== TEXT EXCERPT ==
Review of Saw II

Saw II (2005)
5/10
Those Who Make Sequels Don't Deserve Life
5 November 2005
Warning: Spoilers
Let's start by saying what this movie did have, that will take a lot less time. Gore… check. Creepy puppet and various devices used to permanently dismantle people's craniums… check. Pasty cancer victim forcing the "unworthy" to develop some want to survive… check. Alright, now that that's done I can move on to other, more pressing issues.

I know that everybody, myself included, simply adored the twist ending to the first Saw. Finally learning that the "dead" guy who'd been lying in a pool of his own blood for the entire movie wasn't really dead and was in fact an ingenious, if not twisted as hell, cancer victim striving to show people the value of their meaningless lives was a treasured moment in horror movie history. I can't say much about its staying power in the minds of the general public I will always remember watching that body rise from the floor of that bathroom.

Of course the producers couldn't just reenact the twist from the first one, they had to take it a step farther, keep people guessing. So how do you top a twist as well developed and well executed as the one in Saw? If you take a hint from Saw II I guess the answer is to make the ending so ridiculously contrived that nobody would ever dream of guessing it for fear of feeling stupid even in their own mind. Though I'm sure the girl who played Amanda was thrilled to get her second major acting gig reviving the heroine-addict she so briefly portrayed in the first Saw, I didn't appreciate her reappearance quite so much. It was completely pointless to bring her back; she was useless in the first movie and even more useless in this one. When you get right down to it they used her presence as out: this way they could kill off our friend the cancer victim and still keep the series going. At least we can sleep easy knowing "Amanda" won't soon be out of work.

== PROVIDED RECORDS ==
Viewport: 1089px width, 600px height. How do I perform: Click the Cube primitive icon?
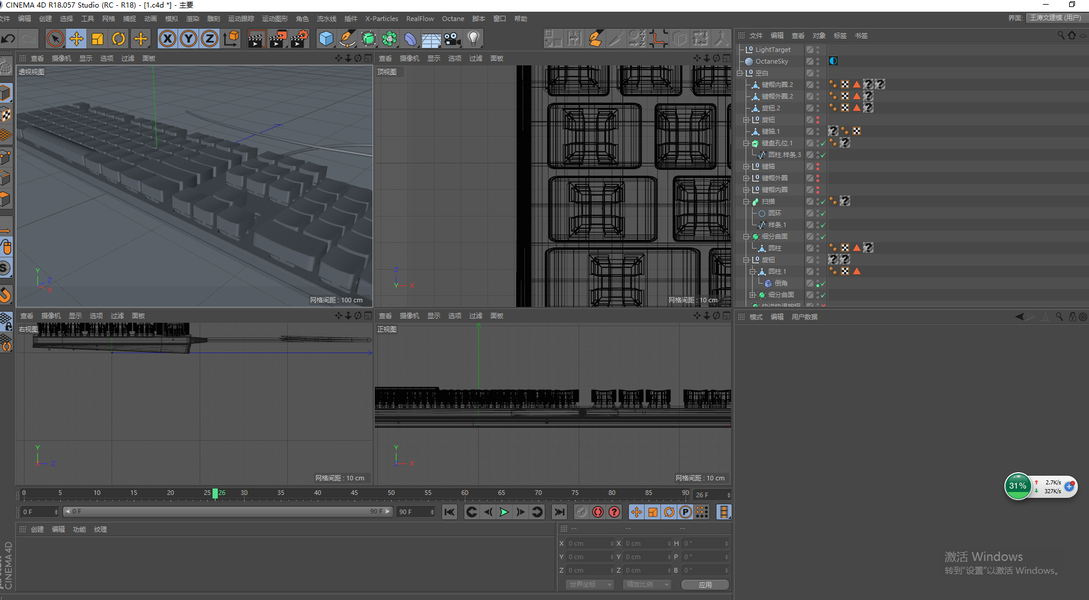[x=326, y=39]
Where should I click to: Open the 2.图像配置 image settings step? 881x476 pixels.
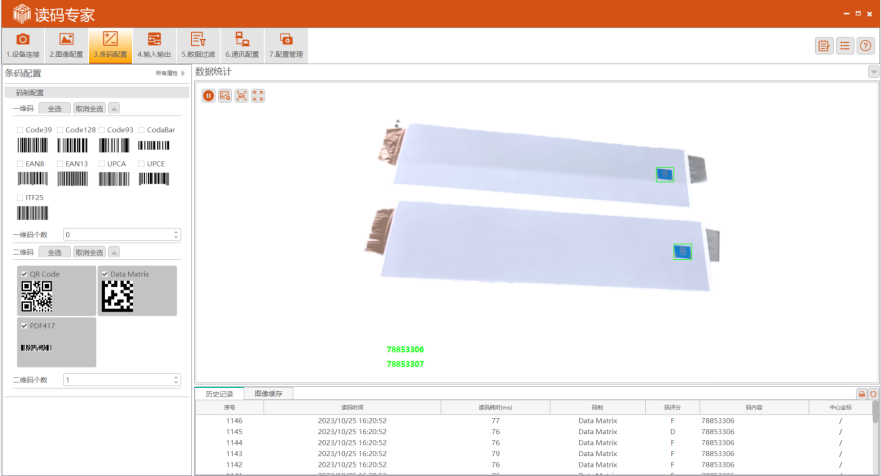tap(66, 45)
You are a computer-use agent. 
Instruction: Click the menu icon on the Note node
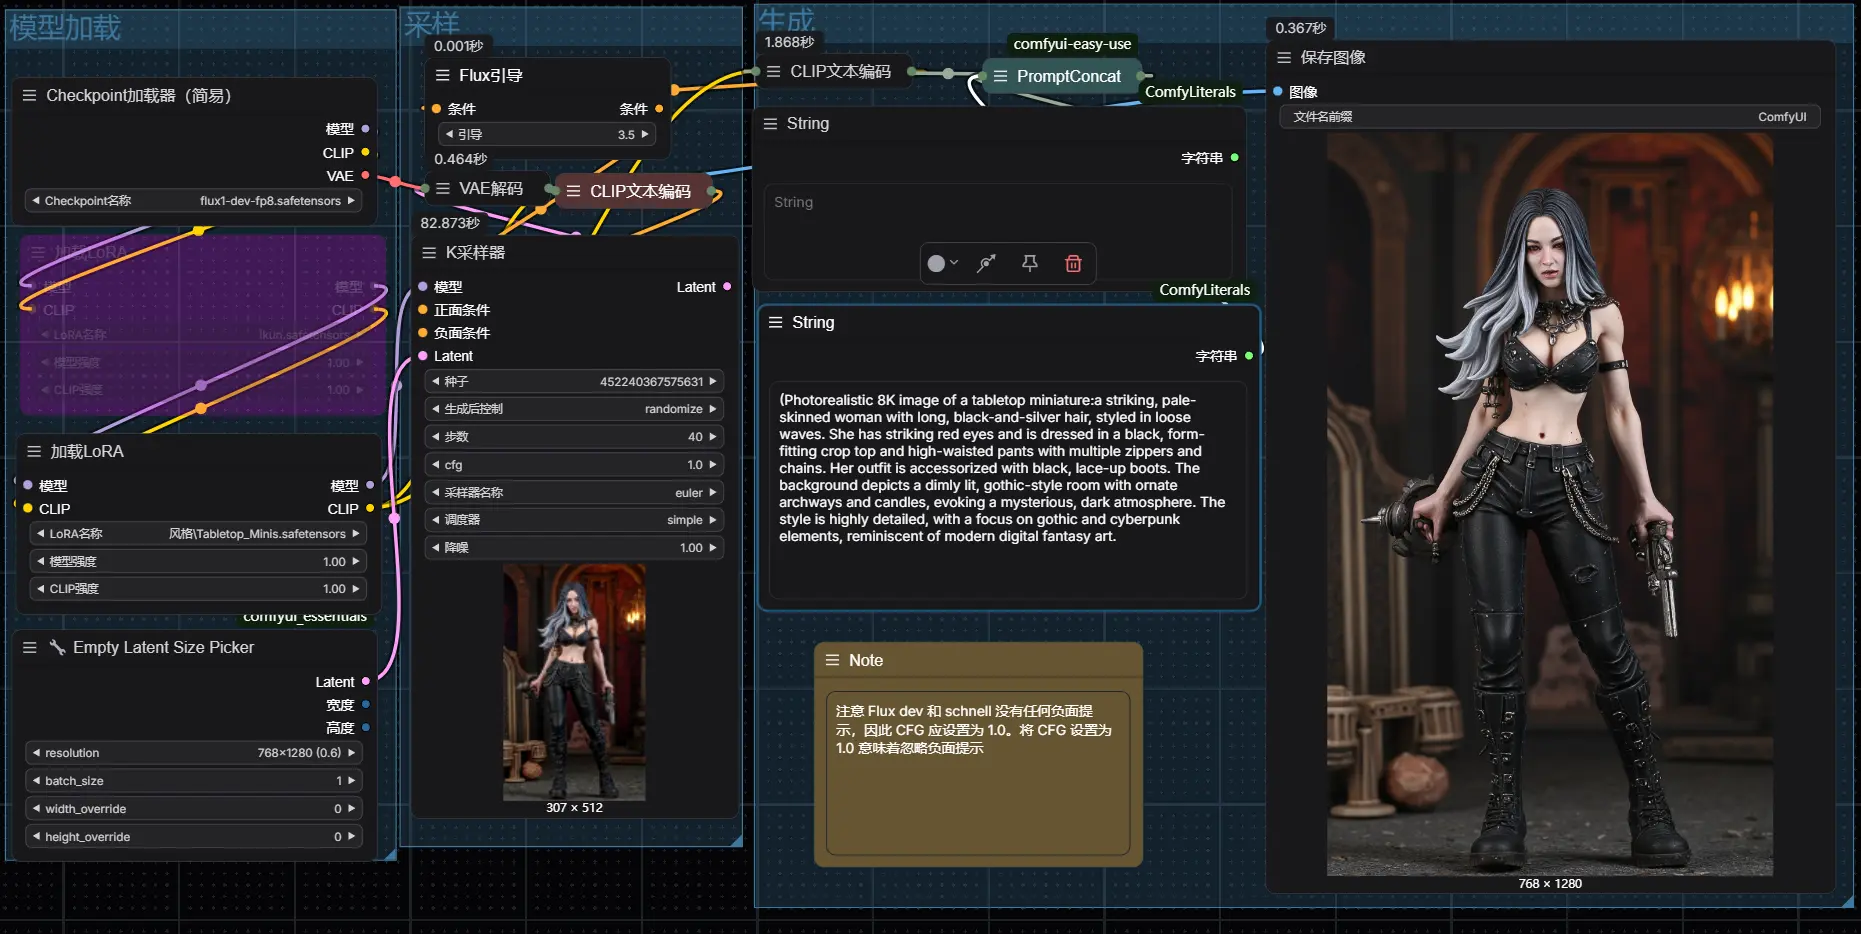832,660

== BRIEF ==
In the Saw II review, which character from the first Saw does the reviewer say was pointlessly brought back? The lines aren't needed here.

== FINISHED TASK ==
Amanda